-- START OF Source records --

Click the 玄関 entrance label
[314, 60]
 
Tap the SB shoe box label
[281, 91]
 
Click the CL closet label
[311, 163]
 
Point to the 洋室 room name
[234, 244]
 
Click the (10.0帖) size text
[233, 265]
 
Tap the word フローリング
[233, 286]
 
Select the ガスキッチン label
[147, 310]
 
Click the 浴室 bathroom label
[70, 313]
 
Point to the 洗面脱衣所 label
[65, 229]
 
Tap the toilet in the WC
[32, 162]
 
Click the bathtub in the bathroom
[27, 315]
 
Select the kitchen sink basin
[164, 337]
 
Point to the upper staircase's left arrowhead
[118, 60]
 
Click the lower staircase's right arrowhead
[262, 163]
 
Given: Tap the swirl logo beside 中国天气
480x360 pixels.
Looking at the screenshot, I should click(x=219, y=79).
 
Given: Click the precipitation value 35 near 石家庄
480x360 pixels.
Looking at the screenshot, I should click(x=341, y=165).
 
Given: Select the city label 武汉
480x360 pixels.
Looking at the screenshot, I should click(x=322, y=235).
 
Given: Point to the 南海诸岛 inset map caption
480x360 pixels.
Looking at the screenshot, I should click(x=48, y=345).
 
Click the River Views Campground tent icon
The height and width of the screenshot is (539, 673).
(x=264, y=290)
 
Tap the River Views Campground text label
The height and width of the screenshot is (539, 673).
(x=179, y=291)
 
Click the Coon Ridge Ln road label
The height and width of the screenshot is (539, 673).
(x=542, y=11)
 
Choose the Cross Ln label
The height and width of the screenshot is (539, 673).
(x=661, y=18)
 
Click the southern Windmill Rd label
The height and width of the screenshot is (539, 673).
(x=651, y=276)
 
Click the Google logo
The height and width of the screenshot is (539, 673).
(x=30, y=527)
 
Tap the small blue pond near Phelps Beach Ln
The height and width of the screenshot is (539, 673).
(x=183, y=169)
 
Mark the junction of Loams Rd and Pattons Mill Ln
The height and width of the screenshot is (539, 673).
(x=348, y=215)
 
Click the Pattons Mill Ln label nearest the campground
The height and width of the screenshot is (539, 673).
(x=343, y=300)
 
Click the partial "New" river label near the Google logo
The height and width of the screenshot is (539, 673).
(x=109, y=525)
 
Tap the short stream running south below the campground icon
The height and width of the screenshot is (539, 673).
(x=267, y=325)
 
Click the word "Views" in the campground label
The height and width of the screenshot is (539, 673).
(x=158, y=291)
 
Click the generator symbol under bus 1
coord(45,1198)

-- END OF Source records --

Reproduce all of the items above verbatim, line for line, with no change to any word, number, or symbol.

*Full output*.
Click the 玄関 entrance label
[314, 60]
 
Tap the SB shoe box label
[281, 91]
 
Click the CL closet label
[311, 163]
 
Point to the 洋室 room name
[234, 244]
 
Click the (10.0帖) size text
[233, 265]
 
Tap the word フローリング
[233, 286]
 
Select the ガスキッチン label
[147, 310]
 
Click the 浴室 bathroom label
[70, 313]
 
Point to the 洗面脱衣所 label
[65, 229]
 
Tap the toilet in the WC
[32, 162]
 
Click the bathtub in the bathroom
[27, 315]
 
Select the kitchen sink basin
[164, 337]
 
Point to the upper staircase's left arrowhead
[118, 60]
 
Click the lower staircase's right arrowhead
[262, 163]
 
Given: Tap the swirl logo beside 中国天气
480x360 pixels.
Looking at the screenshot, I should click(x=219, y=79).
 
Given: Click the precipitation value 35 near 石家庄
480x360 pixels.
Looking at the screenshot, I should click(x=341, y=165).
 
Given: Select the city label 武汉
480x360 pixels.
Looking at the screenshot, I should click(x=322, y=235).
 
Given: Point to the 南海诸岛 inset map caption
480x360 pixels.
Looking at the screenshot, I should click(x=48, y=345).
 
Click the River Views Campground tent icon
The height and width of the screenshot is (539, 673).
(x=264, y=290)
 
Tap the River Views Campground text label
The height and width of the screenshot is (539, 673).
(x=179, y=291)
 
Click the Coon Ridge Ln road label
The height and width of the screenshot is (539, 673).
(x=542, y=11)
 
Choose the Cross Ln label
The height and width of the screenshot is (539, 673).
(x=661, y=18)
 
Click the southern Windmill Rd label
The height and width of the screenshot is (539, 673).
(x=651, y=276)
 
Click the Google logo
The height and width of the screenshot is (539, 673).
(x=30, y=527)
 
Tap the small blue pond near Phelps Beach Ln
The height and width of the screenshot is (539, 673).
(x=183, y=169)
 
Mark the junction of Loams Rd and Pattons Mill Ln
The height and width of the screenshot is (539, 673).
(x=348, y=215)
 
Click the Pattons Mill Ln label nearest the campground
The height and width of the screenshot is (539, 673).
(x=343, y=300)
 
Click the partial "New" river label near the Google logo
The height and width of the screenshot is (539, 673).
(x=109, y=525)
 
Tap the short stream running south below the campground icon
The height and width of the screenshot is (539, 673).
(x=267, y=325)
 
Click the word "Views" in the campground label
The height and width of the screenshot is (539, 673).
(x=158, y=291)
 
Click the generator symbol under bus 1
coord(45,1198)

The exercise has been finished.